Procope écrit au sujet de quelques érules : qu’ils entrerent au service de l’empire, et qu’ils furent enrôlés parmi les barbares qu’on nommoit les alliés ou les confederés.

On peut consulter encore sur la signification qu’avoit le mot faederati dans le cinquiéme siécle et dans le sixiéme, le glossaire de Monsieur Du Cange. On y trouvera plusieurs autres passages qui font foi que ce mot avoit alors l’acception que nous lui donnons.

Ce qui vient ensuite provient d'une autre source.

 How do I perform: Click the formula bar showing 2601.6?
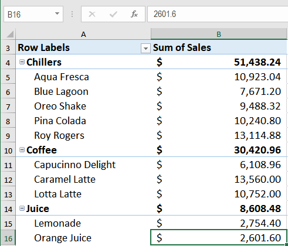pyautogui.click(x=218, y=14)
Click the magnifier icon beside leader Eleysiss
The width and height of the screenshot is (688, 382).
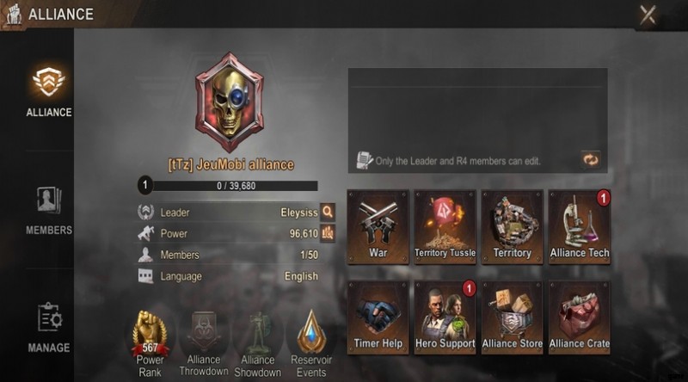(328, 212)
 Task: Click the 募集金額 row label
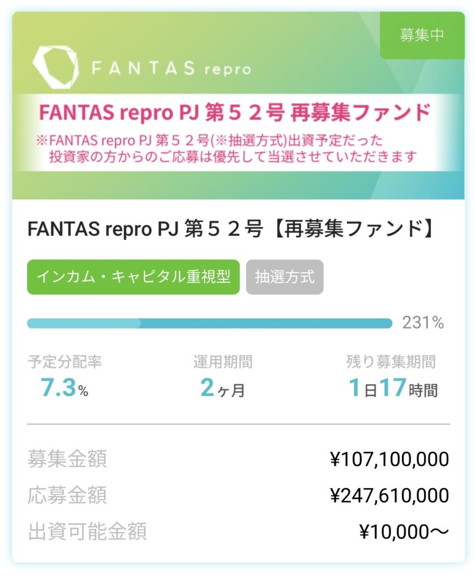[x=67, y=459]
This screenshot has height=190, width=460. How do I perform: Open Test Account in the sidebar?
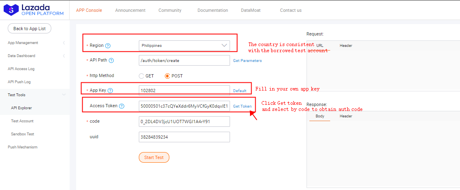(x=22, y=121)
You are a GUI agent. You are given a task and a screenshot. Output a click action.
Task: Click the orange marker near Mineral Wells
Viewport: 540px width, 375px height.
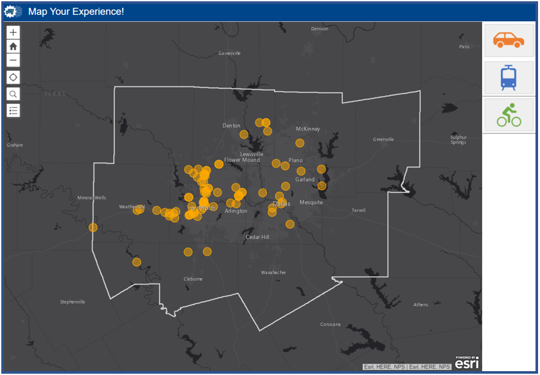[x=93, y=227]
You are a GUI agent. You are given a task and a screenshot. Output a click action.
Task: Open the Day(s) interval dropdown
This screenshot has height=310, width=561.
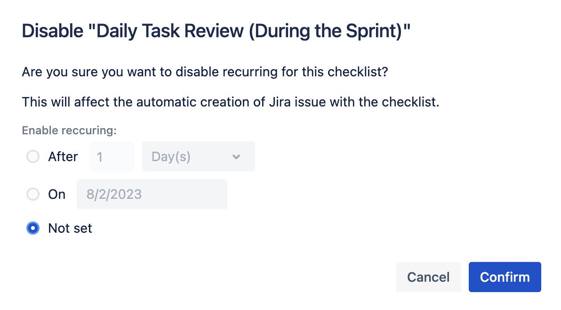click(x=198, y=156)
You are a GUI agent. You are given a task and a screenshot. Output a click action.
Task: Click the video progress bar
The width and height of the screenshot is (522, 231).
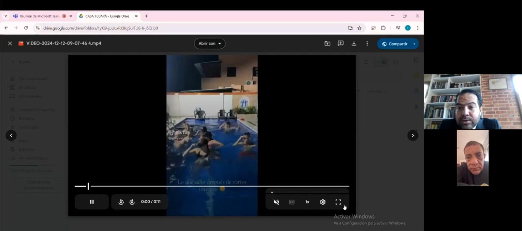pos(212,186)
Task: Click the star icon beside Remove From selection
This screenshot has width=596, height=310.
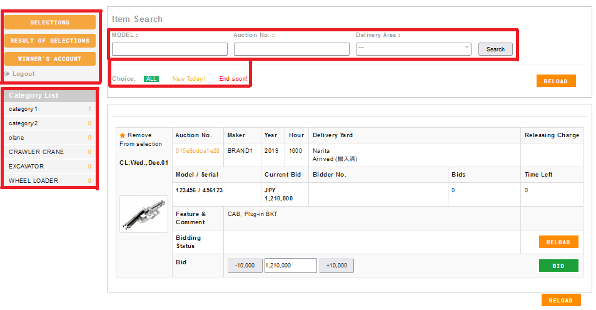Action: (123, 135)
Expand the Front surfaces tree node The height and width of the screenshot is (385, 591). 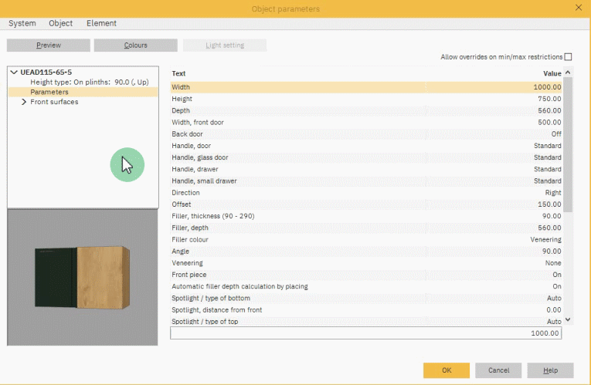click(x=24, y=102)
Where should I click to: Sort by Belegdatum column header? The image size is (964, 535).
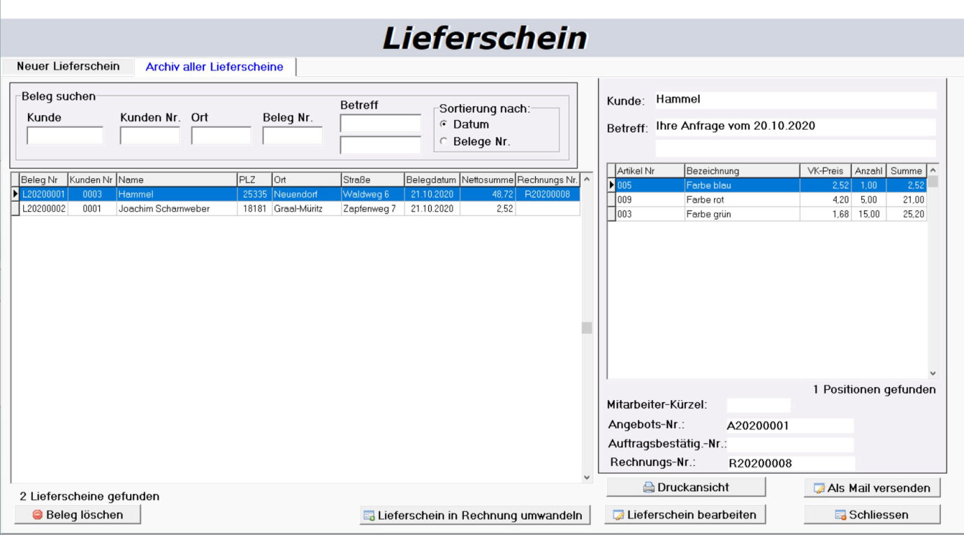[431, 179]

Je me contenterai donc d’ajouter ici que faederatus, qui veut dire en general celui qui est lié avec un autre par quelque traité de conféderation, avoit si bien été restraint à signifier spécialement les barbares qui servoient dans les armées de l’empire, qu’il étoit devenu leur nom propre et particulier. Aussi voyons-nous que les auteurs grecs qui ont écrit dans ces tems-là ne rendent point faederatus par un mot de leur langue qui signifie la même chose. Ils ne le traduisent point, et ils se contentent de lui donner une terminaison greque, en usant à son égard comme on en use à l’égard des noms propres des provinces, des peuples et des rivieres[1].

Rien n’a tant contribué à la ruine de l’empire romain que cet usage de prendre des étrangers à la solde de l’Etat. Il est vrai que dès le tems des premiers Césars, on tenoit dans Rome même un corps de Germains, destinés à la garde de la personne du prince. Mais ce corps étoit peu nombreux, et d’ailleurs rien n’empêche de croire qu’il ait été composé des Germains qui habitoient dans les Gaules, et qui étoient sujets de l’empire.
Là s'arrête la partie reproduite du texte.